Hey! I started hosting less and less on my dedicated homelab, and more on smaller servers per-project. Alongside that, I also started migrating more of my personal apps like Vaultwarden and Nextcloud to the Proton suite applications, since I was paying for that already. My local NAS does still use the code in this repo, but I'm planning on simplifying that by returning it to TrueNAS Scale too. Once I start work on a new homelab project or the like, I'll be creating a new repo to automate all that! But I'll be sunsetting this repository while it still uses the technologies described in the README, tags and description!
Feel free to use this to study, and I'll be licensing it under CC0!
Stay tuned for code I'll write in the future, and be sure to follow my github @x86-39 along with my specific purpose orgs @39systems, @39software and @39services I made to clean up and organise my repos!
This is my homelab project. It is split across a NAS at home and a dedicated server rented at Hetzner. These run the applications I self-host.
The local NAS is used to store media and backups, and runs a Jellyfin instance to serve media. The dedicated server at Hetzner runs 4 VMs, each running a Rancher cluster. The Rancher cluster is completely deployed with Ansible and Terraform. The Rancher clusters are configured and standardised with Fleet. Workloads for the clusters are deployed with ArgoCD, Helm and Kustomize.
I have deployed this homelab to learn more about Kubernetes, Rancher, GitOps and general DevOps practices. I leaned into the Rancher ecosystem as it is a very easy to use Kubernetes distribution with a relatively low overhead for its featureset.
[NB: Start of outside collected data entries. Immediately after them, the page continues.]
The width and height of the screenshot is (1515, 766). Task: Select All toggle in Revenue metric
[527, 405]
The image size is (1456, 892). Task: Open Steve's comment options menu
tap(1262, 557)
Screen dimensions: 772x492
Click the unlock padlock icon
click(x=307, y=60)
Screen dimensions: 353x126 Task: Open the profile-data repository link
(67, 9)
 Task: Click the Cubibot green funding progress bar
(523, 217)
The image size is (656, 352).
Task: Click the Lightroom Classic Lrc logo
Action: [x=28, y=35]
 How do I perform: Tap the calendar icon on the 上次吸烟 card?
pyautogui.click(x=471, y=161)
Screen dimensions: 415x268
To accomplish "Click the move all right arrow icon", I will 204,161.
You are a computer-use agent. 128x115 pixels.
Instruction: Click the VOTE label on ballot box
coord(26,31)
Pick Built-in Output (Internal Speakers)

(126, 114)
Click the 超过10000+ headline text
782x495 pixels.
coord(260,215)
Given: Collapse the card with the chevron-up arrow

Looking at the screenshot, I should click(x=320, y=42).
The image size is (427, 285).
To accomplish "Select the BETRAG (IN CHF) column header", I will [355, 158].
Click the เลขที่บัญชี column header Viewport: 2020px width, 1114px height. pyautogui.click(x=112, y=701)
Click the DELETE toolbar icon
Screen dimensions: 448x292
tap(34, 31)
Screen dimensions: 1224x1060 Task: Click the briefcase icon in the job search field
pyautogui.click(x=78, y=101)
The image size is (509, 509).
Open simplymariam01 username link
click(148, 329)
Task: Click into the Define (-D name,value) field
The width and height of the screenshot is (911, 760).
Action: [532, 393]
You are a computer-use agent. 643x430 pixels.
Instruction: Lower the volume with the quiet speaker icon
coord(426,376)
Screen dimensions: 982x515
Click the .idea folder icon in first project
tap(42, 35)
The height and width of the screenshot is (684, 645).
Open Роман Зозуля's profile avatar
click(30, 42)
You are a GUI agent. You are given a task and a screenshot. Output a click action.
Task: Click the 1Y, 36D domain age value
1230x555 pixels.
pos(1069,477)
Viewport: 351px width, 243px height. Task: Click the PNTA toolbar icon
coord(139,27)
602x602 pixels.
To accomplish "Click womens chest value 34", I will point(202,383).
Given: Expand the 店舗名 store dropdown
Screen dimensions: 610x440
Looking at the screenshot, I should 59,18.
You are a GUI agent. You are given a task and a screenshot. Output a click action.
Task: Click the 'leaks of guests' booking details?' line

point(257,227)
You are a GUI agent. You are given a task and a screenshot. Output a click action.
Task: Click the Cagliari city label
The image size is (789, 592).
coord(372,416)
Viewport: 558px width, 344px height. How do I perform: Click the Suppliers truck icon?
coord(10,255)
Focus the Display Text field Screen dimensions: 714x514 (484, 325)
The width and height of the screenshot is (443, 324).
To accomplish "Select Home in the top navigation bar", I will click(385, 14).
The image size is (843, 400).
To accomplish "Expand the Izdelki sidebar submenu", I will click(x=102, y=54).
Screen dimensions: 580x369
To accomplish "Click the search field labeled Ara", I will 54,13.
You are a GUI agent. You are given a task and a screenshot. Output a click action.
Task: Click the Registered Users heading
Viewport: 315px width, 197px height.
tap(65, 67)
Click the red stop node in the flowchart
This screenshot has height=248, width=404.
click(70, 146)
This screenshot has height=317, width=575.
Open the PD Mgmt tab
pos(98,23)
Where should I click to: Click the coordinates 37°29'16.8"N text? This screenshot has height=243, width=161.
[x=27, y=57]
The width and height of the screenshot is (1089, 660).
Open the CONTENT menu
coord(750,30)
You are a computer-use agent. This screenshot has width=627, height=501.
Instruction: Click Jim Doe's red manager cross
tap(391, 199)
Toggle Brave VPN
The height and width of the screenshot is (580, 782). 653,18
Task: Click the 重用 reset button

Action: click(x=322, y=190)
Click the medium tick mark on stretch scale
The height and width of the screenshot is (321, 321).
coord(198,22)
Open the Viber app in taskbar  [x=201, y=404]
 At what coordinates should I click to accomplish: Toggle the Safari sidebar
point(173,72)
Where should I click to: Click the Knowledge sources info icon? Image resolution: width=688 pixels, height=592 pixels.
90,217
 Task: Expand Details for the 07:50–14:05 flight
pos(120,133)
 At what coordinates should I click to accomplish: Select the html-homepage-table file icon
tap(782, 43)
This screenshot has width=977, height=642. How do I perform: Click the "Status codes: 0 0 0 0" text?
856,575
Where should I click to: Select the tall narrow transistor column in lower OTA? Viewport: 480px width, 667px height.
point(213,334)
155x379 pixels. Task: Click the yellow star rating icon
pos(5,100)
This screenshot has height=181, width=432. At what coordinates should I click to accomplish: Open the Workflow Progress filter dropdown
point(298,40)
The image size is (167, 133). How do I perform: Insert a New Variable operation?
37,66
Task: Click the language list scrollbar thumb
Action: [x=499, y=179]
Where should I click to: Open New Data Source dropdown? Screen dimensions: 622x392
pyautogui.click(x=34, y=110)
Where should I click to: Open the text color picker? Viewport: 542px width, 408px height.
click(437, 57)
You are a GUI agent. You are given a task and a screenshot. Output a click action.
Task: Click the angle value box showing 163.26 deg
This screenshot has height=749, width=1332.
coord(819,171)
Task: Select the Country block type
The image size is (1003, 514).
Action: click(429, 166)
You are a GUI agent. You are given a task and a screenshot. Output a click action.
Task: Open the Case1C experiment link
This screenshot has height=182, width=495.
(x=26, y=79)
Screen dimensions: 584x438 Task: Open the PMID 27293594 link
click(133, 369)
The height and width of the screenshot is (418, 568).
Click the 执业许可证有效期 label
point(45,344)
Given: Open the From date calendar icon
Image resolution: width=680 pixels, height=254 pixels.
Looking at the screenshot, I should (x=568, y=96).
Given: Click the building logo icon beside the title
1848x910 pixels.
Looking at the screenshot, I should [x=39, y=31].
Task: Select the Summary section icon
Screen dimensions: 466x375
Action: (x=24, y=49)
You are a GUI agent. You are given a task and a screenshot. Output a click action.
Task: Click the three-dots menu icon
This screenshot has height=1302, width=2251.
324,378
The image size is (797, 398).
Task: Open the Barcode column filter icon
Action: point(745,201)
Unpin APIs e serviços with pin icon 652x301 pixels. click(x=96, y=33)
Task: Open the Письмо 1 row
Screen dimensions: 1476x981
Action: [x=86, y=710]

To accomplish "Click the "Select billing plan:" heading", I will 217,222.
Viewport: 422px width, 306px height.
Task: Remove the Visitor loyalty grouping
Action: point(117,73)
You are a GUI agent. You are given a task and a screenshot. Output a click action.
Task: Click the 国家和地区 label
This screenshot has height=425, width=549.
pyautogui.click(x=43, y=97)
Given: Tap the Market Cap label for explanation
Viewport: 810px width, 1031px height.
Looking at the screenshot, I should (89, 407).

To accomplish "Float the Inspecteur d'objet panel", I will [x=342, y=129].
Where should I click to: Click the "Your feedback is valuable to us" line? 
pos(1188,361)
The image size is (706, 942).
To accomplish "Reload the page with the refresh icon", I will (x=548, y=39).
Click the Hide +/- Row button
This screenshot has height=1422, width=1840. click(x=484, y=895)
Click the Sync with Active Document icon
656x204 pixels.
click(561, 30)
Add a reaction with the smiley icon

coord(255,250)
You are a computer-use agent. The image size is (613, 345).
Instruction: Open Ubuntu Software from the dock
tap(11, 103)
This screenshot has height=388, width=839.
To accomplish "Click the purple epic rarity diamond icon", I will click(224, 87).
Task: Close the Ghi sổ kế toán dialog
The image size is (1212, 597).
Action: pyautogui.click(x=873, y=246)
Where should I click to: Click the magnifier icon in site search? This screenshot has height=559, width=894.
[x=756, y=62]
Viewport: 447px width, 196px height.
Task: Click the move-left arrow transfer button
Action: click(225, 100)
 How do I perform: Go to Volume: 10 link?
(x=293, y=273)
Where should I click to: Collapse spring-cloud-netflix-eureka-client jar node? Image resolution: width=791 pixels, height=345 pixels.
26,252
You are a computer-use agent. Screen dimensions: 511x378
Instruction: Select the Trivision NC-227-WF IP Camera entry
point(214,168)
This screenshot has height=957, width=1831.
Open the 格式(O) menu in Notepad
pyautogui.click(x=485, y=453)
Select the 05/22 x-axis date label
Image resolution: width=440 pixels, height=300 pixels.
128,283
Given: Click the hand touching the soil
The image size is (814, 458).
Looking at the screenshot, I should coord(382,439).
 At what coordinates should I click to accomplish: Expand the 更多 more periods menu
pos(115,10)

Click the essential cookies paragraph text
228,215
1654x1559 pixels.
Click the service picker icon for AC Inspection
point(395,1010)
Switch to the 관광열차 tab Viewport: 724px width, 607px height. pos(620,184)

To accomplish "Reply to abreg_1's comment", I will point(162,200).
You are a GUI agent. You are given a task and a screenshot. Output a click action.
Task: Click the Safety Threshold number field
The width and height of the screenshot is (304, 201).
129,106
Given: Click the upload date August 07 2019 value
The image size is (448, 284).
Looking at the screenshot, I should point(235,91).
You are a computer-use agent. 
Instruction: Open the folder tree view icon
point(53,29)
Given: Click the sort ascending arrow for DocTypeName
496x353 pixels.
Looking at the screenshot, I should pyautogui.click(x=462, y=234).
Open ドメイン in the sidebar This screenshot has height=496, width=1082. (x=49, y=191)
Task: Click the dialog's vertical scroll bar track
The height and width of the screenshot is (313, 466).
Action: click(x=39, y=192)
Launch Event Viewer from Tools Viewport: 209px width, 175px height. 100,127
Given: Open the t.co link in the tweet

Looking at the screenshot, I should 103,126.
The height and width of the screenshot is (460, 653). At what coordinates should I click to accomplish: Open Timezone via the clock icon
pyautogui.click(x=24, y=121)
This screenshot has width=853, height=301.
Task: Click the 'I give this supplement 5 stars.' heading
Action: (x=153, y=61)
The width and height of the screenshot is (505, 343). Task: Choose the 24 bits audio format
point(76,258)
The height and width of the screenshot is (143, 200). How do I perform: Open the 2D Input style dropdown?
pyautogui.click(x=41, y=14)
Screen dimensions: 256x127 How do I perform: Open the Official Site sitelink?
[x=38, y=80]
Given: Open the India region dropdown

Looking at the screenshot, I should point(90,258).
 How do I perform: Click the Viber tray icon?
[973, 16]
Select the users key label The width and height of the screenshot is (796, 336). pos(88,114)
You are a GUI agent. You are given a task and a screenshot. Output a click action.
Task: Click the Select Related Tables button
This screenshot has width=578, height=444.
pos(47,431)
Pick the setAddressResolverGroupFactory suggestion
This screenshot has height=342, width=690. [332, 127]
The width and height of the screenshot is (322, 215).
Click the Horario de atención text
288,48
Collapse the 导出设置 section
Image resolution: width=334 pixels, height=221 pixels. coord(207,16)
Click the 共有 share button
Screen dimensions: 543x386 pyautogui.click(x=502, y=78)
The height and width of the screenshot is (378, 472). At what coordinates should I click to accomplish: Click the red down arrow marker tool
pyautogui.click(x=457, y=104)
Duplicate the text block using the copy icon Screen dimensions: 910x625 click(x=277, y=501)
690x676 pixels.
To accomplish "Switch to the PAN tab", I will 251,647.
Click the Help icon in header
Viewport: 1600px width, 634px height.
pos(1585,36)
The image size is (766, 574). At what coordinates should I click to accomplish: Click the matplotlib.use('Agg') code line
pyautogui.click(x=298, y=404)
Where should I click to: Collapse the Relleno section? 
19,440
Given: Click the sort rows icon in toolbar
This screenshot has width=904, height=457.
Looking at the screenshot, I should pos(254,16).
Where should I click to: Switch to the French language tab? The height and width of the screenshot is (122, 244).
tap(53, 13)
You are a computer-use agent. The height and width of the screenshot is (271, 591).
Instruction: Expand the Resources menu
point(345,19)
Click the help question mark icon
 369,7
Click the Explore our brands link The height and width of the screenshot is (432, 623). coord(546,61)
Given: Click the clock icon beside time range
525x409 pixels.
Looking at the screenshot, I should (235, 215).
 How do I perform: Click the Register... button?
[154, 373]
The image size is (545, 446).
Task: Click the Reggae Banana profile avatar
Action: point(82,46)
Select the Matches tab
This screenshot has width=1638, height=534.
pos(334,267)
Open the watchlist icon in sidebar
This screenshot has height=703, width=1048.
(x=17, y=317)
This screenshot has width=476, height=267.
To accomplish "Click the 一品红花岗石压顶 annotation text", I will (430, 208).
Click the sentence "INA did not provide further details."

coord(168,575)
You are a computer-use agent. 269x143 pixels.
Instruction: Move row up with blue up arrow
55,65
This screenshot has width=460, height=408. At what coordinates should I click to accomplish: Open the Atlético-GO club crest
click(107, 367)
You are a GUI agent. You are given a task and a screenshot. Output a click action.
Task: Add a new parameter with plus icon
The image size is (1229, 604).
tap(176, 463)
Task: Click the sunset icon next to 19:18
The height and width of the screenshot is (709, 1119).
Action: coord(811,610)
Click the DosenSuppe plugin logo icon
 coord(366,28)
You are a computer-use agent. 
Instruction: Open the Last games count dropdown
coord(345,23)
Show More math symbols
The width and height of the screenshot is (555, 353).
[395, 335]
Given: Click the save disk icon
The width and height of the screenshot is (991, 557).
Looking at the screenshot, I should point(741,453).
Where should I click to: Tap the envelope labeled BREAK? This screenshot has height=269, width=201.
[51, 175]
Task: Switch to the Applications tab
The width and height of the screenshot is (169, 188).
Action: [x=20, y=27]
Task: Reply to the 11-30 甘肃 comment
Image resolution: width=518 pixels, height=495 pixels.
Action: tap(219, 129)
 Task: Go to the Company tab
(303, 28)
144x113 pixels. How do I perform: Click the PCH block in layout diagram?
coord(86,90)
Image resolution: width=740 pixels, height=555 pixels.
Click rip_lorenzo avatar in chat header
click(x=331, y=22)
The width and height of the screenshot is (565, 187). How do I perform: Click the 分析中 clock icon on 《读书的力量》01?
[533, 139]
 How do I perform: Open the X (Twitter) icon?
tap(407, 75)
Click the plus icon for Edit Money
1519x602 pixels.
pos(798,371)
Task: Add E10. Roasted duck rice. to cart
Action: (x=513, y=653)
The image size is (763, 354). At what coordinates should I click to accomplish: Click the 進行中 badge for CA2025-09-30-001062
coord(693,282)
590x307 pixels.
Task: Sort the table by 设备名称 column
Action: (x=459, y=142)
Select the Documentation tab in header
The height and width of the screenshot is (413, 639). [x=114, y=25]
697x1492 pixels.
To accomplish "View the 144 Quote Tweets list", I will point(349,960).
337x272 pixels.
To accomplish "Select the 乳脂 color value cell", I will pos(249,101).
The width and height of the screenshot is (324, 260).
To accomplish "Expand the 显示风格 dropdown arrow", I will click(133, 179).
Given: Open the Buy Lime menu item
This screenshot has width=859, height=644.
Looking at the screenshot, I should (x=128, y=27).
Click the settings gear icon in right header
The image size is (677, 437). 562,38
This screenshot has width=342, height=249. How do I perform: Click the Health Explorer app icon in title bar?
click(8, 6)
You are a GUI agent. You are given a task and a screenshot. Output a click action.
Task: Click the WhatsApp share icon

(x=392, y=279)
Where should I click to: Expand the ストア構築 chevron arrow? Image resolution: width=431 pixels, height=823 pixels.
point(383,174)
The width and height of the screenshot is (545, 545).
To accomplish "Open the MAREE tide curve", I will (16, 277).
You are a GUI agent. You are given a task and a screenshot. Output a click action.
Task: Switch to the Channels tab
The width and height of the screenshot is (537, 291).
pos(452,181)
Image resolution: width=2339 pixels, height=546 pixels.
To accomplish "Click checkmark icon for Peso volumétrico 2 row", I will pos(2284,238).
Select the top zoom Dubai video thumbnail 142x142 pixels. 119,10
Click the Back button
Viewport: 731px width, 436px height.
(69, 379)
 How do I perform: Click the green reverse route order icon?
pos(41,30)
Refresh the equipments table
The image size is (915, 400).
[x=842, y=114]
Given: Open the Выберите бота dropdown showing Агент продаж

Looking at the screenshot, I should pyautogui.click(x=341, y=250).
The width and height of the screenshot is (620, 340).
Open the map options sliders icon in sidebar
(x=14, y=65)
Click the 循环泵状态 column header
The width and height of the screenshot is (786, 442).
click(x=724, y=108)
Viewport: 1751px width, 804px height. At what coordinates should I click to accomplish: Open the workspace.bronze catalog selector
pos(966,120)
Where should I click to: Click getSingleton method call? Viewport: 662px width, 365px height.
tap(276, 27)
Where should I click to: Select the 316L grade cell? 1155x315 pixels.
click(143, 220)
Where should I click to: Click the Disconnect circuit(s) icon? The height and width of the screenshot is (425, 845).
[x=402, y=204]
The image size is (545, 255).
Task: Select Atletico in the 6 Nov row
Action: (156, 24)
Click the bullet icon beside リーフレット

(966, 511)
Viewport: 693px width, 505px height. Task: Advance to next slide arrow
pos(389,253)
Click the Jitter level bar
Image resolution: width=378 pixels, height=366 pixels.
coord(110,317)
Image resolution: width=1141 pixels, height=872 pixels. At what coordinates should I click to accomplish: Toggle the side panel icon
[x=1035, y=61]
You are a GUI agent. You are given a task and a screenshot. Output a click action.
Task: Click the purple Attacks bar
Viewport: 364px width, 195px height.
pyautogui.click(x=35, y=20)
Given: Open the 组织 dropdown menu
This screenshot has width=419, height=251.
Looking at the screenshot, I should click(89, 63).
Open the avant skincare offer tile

I have tried to explore as many of the features of Rancher as possible, such as Fleet, ArgoCD, Longhorn, OPA Gatekeeper, CIS scans and more in preparation for exams and certifications related to these technologies, but also out of personal interest.
I have learnt a lot about Rancher and have an overall very positive experience with it, I feel confident to recommend it to others. I believe I have learnt a lot about Rancher, Kubernetes and DevOps practices in general during this project.
My goal was to have a homelab that is fully deployed with code, and can be deployed again with minimal effort. I believe I have achieved this goal, and I am very happy with the result. I have reset the cloud server dozens of times, and it is always back up and running within half an hour without me needing to do anything aside from running a single Ansible playbook.
This is a table of the relevant hardware in my homelab.
Hostname | Purpose | OS | CPU | RAM | Storage | GPU |
---|---|---|---|---|---|---|
PizzaTower |
NAS running locally | Debian 11 | Ryzen 7 3800X | 2x32GiB | 3x 4TB HDD (data, 1x redundant), 1x 250GB NVMe (boot) | Intel Arc A380 |
OMORI |
Dedicated server at Hetzner | Debian 11 | Intel i7 8700K | 4x32GiB | 2x 1TB NVMe (boot & vm pool, raid) | None |
Undertale |
Router, Wireguard connection to Hetzner | VyOS | Intel Celeron N5105 | 8GiB | 1x 120GB NVMEe (boot) | None |
These VMs are ran on the dedicated server (OMORI
) at Hetzner. I have purchased multiple IP addresses to assign to each VM.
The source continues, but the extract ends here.